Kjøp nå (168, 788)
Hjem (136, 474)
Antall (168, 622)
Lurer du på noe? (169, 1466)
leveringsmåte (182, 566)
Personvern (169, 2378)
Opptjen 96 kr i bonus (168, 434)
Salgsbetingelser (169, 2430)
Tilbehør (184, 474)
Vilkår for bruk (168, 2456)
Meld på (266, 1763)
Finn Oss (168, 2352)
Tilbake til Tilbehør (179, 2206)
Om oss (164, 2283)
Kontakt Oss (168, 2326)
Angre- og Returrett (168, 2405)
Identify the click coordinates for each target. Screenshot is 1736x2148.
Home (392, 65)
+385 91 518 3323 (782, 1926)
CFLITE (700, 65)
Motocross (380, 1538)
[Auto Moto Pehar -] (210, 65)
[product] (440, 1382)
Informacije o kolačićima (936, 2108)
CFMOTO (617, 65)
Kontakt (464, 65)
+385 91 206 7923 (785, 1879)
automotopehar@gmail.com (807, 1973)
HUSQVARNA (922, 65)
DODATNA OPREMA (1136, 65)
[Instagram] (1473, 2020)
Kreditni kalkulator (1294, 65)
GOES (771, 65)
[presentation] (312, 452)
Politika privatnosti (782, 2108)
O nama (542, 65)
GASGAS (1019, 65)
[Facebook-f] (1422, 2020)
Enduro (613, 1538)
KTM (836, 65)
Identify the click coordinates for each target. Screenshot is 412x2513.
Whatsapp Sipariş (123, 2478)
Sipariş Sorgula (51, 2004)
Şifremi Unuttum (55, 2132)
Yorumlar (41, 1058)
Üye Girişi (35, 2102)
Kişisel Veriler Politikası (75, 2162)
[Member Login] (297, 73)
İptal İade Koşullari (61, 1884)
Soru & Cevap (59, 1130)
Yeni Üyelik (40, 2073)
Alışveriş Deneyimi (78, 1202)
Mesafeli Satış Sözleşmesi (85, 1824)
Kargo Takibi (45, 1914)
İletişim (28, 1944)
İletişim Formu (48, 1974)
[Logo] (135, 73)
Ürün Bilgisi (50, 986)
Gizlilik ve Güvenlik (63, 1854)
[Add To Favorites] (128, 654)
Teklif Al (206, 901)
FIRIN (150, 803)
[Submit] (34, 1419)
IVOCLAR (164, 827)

• _DIRECTIONS_
Reproduce every record exactly, line by line.

• _RESULT_
Kjøp nå (168, 788)
Hjem (136, 474)
Antall (168, 622)
Lurer du på noe? (169, 1466)
leveringsmåte (182, 566)
Personvern (169, 2378)
Opptjen 96 kr i bonus (168, 434)
Salgsbetingelser (169, 2430)
Tilbehør (184, 474)
Vilkår for bruk (168, 2456)
Meld på (266, 1763)
Finn Oss (168, 2352)
Tilbake til Tilbehør (179, 2206)
Om oss (164, 2283)
Kontakt Oss (168, 2326)
Angre- og Returrett (168, 2405)
Identify the click coordinates for each target. Screenshot is 1736x2148.
Home (392, 65)
+385 91 518 3323 (782, 1926)
CFLITE (700, 65)
Motocross (380, 1538)
[Auto Moto Pehar -] (210, 65)
[product] (440, 1382)
Informacije o kolačićima (936, 2108)
CFMOTO (617, 65)
Kontakt (464, 65)
+385 91 206 7923 (785, 1879)
automotopehar@gmail.com (807, 1973)
HUSQVARNA (922, 65)
DODATNA OPREMA (1136, 65)
[Instagram] (1473, 2020)
Kreditni kalkulator (1294, 65)
GOES (771, 65)
[presentation] (312, 452)
Politika privatnosti (782, 2108)
O nama (542, 65)
GASGAS (1019, 65)
[Facebook-f] (1422, 2020)
Enduro (613, 1538)
KTM (836, 65)
Identify the click coordinates for each target. Screenshot is 412x2513.
Whatsapp Sipariş (123, 2478)
Sipariş Sorgula (51, 2004)
Şifremi Unuttum (55, 2132)
Yorumlar (41, 1058)
Üye Girişi (35, 2102)
Kişisel Veriler Politikası (75, 2162)
[Member Login] (297, 73)
İptal İade Koşullari (61, 1884)
Soru & Cevap (59, 1130)
Yeni Üyelik (40, 2073)
Alışveriş Deneyimi (78, 1202)
Mesafeli Satış Sözleşmesi (85, 1824)
Kargo Takibi (45, 1914)
İletişim (28, 1944)
İletişim Formu (48, 1974)
[Logo] (135, 73)
Ürün Bilgisi (50, 986)
Gizlilik ve Güvenlik (63, 1854)
[Add To Favorites] (128, 654)
Teklif Al (206, 901)
FIRIN (150, 803)
[Submit] (34, 1419)
IVOCLAR (164, 827)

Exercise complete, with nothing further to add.